The European Supreme Court refused to make a ruling on a discrimination case. At the center of the case was an activist’s request to decorate the cake with “Sesame Street” figures Bert and Ernie and the words “support gay marriage”.
LONDON-On Thursday, the European Supreme Court refused to rule on a high-profile discrimination case. The center of the case was an activist’s request to decorate the cake with “Sesame Street” characters Bert and Ernie and “support for gay marriage.” The words.
The European Court of Human Rights stated that the case was inadmissible because the activist Gareth Lee failed to “exhaust domestic remedies” in a case against a bakery in Northern Ireland.
This is the latest verdict in a protracted legal action that began in 2014, when Asher Baking Co. refused to make the cake Lee wanted.
The owners argued that they would be happy to bake food for anyone, but would not add information inconsistent with their Christian faith on their products.

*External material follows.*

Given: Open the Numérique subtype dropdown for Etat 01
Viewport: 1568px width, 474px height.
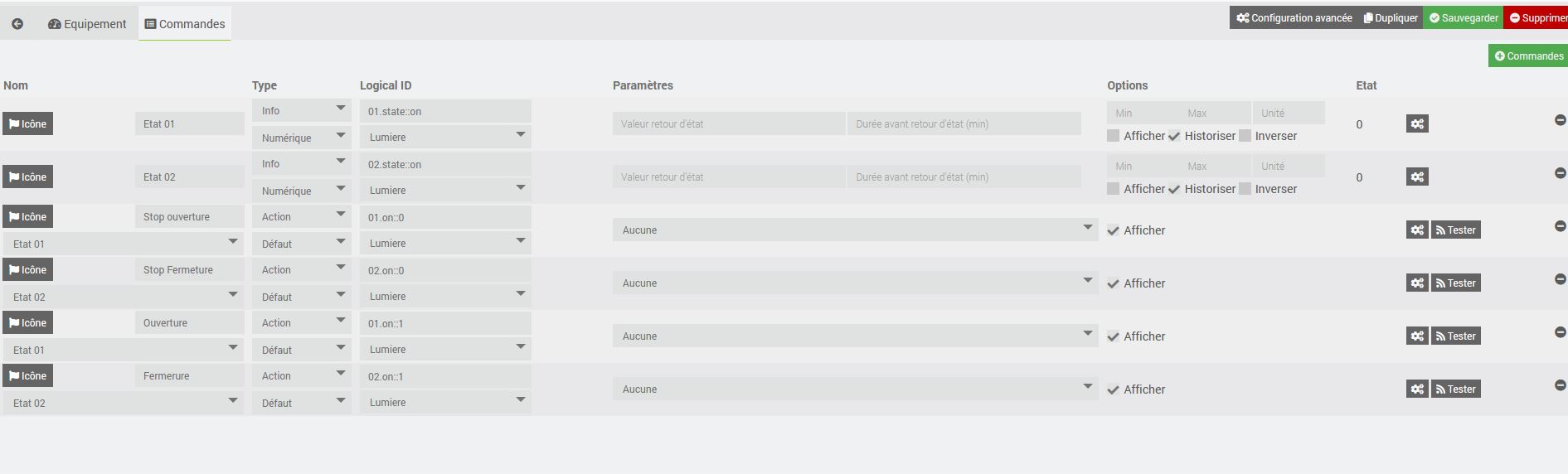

The Supreme Court of the United Kingdom ruled in 2018 that the refusal of the bakery did not constitute discrimination, overturning the ruling of the lower court.
Subsequently, Li submitted his case to the Human Rights Court in Strasbourg, France, claiming that the ruling of the Supreme Court of the United Kingdom violated the European Convention on Human Rights.
In the written ruling, the Court of Rights stated that it could not make a ruling because Lee did not propose a convention in the British court proceedings.
“Because he failed to exhaust domestic remedies, the application is inadmissible,” the Human Rights Court said.
The LGBTQ support organization Rainbow Project said the ruling was disappointing.
“When commercial enterprises provide services to the public, they cannot discriminate against their customers on any grounds protected by the equality law,” said John O’Dorty, a director of the group.
He said that the 2018 UK Supreme Court ruling created legal uncertainty across the country.
“Unfortunately, according to today’s decision, this uncertainty will still exist,” he said.
The Christian Association, which had supported the legal struggle of the MacArthur family, which ran Ashers Baking Co., welcomed the ruling. The spokesperson called it “good news for freedom of speech, good news for Christians, and good news for the MacArthur family.”
Spokesperson Simon Calvert said: “The Supreme Court of the United Kingdom discussed in detail the human rights arguments in this case and upheld the MacArthur’s right to freedom of speech and religion.”